- The Washington Times - Friday, January 21, 2005

We all knew Larry Hughes was having an All-Star season before he fractured his right thumb Saturday night.

But who knew he was the second coming of Larry Bird? Who knew he was the glue, gel, plaster, tape, heart, soul, liver, lungs and kidneys of the Wizards?

The Wizards have looked awful in his absence, just awful, and perhaps that is being overly kind following their two-game no-show in the Big Hair State.

Two mid-game scores reflect the sudden anemia of the Fun Street Bunch: down 21-2 in San Antonio and 77-40 in Dallas. The road trip was, in a way, almost over before the team jet landed in Texas. It was over about the time the news of Hughes being on the shelf four to six weeks began to put his teammates in a catatonic state.

Gilbert Arenas scored a career-high 43 points against the Mavericks, and it was the softest, emptiest, most meaningless 43 points you are liable ever to see in a basketball game. The Wizards never came within smelling distance of the Mavericks.

The comments emanating from the locker room reveal a sense of fragility that is being transferred to the floor. The Wizards are starting to have the aura of Marlon Brando’s Terry Malloy. They could have been a contender. They could have been somebody, instead of bums in Texas, which is what they were, let’s face it.

We know this season was previously destined to purge a generation’s worth of bad actors, bad characters and bad breaks. Now we do not know what this season is slated to be, except to note the obvious: don’t print those playoff tickets just yet.

With the going getting tough — at least for now — the Wizards are curling up in the fetal position. They are burying their faces in their hands and, in borrowing the immortal whine of Nancy Kerrigan, saying, “Why us?”

What a turnabout in a week. Hughes goes down, and the team goes into the free-fall mode without a parachute.

A week ago, the city was examining the 50-win prospects of the Wizards. Now the city is saying: Uh-oh. Not again.

The city knows this part of the script all too well: Key player succumbs to injury; team goes down the tubes.

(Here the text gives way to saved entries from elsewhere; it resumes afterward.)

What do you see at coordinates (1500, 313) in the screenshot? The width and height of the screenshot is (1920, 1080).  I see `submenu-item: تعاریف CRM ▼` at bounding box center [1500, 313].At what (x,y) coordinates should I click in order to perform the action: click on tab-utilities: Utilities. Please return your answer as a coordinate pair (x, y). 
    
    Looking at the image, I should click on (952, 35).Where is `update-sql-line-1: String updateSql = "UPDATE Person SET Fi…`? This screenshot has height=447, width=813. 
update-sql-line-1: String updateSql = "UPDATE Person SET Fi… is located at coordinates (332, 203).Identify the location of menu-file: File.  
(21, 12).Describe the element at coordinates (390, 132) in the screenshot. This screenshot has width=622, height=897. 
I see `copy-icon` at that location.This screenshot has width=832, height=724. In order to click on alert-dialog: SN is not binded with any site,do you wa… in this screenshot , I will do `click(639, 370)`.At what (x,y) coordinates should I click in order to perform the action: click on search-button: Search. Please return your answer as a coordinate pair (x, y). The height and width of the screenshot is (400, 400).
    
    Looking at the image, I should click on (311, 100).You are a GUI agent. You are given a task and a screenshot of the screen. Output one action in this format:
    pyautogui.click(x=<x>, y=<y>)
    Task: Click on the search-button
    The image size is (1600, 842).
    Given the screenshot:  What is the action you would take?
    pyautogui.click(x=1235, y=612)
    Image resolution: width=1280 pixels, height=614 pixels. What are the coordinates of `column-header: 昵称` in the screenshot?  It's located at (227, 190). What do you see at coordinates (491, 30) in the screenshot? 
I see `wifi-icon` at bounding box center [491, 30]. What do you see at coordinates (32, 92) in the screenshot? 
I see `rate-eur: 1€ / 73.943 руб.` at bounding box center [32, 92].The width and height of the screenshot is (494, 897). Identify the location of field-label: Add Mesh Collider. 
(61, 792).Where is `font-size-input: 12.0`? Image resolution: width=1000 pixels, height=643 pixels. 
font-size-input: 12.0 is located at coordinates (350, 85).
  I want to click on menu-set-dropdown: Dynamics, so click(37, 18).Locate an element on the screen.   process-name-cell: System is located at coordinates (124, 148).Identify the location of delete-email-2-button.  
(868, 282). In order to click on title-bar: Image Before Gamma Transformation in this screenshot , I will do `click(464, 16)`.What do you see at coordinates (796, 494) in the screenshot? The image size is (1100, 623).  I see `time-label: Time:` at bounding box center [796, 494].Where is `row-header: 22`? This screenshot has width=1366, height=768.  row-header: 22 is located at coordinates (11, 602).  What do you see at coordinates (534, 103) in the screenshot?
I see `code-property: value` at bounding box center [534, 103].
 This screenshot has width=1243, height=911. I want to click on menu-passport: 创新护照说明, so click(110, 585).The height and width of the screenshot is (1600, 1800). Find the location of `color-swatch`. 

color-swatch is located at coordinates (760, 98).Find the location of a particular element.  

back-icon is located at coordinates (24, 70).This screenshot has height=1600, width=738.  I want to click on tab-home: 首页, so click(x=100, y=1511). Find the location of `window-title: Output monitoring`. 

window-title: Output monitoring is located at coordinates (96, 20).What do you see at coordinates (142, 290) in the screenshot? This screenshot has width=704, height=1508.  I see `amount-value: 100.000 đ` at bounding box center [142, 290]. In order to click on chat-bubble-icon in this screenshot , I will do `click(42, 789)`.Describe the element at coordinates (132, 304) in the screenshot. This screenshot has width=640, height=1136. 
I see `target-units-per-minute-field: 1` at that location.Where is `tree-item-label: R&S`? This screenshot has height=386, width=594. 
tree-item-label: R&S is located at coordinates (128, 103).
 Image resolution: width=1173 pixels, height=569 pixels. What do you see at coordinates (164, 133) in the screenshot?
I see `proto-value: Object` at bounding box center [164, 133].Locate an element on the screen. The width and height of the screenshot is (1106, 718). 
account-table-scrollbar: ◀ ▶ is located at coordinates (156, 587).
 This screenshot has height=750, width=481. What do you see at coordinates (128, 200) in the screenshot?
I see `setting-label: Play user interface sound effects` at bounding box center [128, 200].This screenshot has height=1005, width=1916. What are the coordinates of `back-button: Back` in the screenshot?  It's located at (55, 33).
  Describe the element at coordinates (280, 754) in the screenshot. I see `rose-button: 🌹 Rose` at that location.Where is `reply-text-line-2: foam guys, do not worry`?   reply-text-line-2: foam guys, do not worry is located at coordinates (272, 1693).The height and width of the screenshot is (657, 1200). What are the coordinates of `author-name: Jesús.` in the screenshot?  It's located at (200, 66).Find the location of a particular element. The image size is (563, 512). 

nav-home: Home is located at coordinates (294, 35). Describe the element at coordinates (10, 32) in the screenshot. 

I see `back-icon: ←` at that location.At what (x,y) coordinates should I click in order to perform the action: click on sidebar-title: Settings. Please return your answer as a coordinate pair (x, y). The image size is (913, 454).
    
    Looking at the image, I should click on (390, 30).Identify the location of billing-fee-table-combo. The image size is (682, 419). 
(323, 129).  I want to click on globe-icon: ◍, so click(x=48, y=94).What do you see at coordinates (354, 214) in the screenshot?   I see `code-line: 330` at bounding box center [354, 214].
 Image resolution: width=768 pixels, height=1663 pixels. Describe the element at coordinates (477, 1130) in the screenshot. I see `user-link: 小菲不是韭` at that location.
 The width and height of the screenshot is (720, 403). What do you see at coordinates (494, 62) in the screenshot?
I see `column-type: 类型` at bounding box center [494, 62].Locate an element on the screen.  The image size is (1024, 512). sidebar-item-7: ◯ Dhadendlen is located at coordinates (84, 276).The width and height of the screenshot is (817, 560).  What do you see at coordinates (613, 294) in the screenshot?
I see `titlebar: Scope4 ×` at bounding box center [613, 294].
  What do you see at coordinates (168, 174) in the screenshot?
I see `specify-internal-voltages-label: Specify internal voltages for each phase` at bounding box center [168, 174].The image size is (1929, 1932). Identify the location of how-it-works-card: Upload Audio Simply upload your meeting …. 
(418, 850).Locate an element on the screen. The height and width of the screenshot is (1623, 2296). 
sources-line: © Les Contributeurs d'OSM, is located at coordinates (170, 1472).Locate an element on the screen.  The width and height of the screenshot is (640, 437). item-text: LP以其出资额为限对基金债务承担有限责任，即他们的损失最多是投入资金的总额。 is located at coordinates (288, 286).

The city has endured this scenario with Jeff Ruland, Hot Plate Williams, Pervis Ellison, Chris Webber and Michael Jordan, to name a few past luminaries. The city is accustomed to lead in the water, political chicanery in the air and at least one player anchored to the ground in a full-body cast.

The Wizards recently defeated the Sonics, Timberwolves and Suns, among others. That seems like a different season. It certainly was a different team.

Panic time? Who said that?

It is way too early to panic. However, it will not be too early to panic if the Wizards lose at home tonight against the irrelevant Raptors. The Wizards travel to Indianapolis tomorrow night and play in Cleveland on Monday night — two road games that suddenly appear to be out of their feeble reach.

Yes, yes, yes. To quote the coach’s manual on cliches intended to inspire, it is a long season, there is still a lot of basketball left, and anything can happen after two teams lace up their shoes.

Well, we know what is happening to the Wizards. They are wallowing in self-pity while embracing the rollover philosophy of Webster Hubbell. They are holding a candlelight vigil in honor of their fallen teammate. They are carrying around the basketball card of Hughes and, with heavy hearts and a single tear trickling down their cheeks, showing it to their family, agents and entourages.

All this lamenting undoubtedly is counterproductive. Good teams learn to absorb the hits of an 82-game season.

The Wizards, alas, are just not in the mood yet. They miss their Larry.

We get the message. Now get over it already. And lace up those sneakers like you mean it. And recall the words of Knute Rockne before the 1928 Army game: “Fight, fight, fight, fight, fight. What do you say, men?”